An example of this is what happened in Spitalfields to the local community a few years ago. A charity called Eastend Homes revealed plans to replace the former council estates with modern flats which would be sold onto the private market. The proceeds generated from the sales would go towards the refurbishment of existing social housing stock. But, as the BBC reported, there would be a human price to pay for all of it.
Many within the community reported their fears of being pushed out as a consequence of rents being too high or the homes too expensive for purchase. For example, it was reported that one of the new two-bed flats that replaced the old council estates was being rented out at nearly £3,000 a month while there was a one-bed flat on sale for £600,000.
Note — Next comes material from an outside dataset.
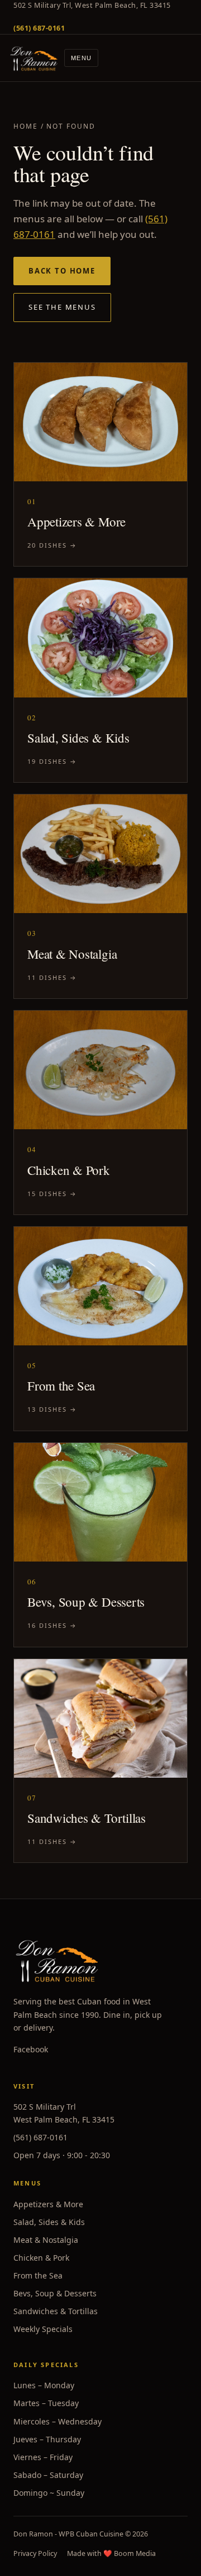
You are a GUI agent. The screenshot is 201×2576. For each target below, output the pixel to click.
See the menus (62, 307)
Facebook (30, 2049)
Such prices would almost immediately put many within the local Bengali community at risk. It also underlines how quickly the culture and history of a place can become commodified by capitalism. The East End was always historically poor but throbbed with a strong cultural atmosphere that has attracted middle-class professionals who want the association of the place without actually having to live with the people who made it what it is.
The current economic climate is pushing out young British Bangladeshi families and seeing them replaced with affluent urban creatives. This is not a criticism of the people who run the independent local cafes as they are certainly preferable to the coffee chains. But the cultural contributions that Jewish, Irish, and then the Bengali community made to the East End deserves more than a flat white.
It deserves help from the government and the local council, to provide more for the families and not leave them at the mercy of private developers who can reshape the demographic of an entire town with imposition of high rents.
This story of gentrification in the staple of East End highlights several national ills left unaddressed. The British-Bangladeshi demographic generally does not have the economic capital to resist the changes of gentrification and is one of the worst faring groups in the country in terms of salary and unemployment levels.
This is connected to Bangladesh being a severely poor country during the time when many migrated to the UK in the seventies and eighties, as without a formal education they couldn’t access the skilled job market and instead filled out jobs in restaurants and taxi services. Thus, the second-generation British Bangladeshis have been born to families often floating narrowly above the poverty threshold, making the academic excellence all the more impressive.
The second aspect to all of this is the fundamental imbalance in our society where towns and small cities are abandoned in favour of big cities, particularly London. A failure to invest fairly across the country has forced many to leave their families and homes and seek opportunities in London, congesting the job market in the city. With London becoming ever more powerful and wealthy, there have been winners and losers, and its poorest households have been one of the major casualties.
It would be a cultural tragedy if the British Bangladeshi community were quietly ejected from Brick Lane by capitalism. The community has decorated the town with the deep smells and sights of the Bengali culture, and it deserves more than to become the victims of the latest hipster café or unaffordable apartments.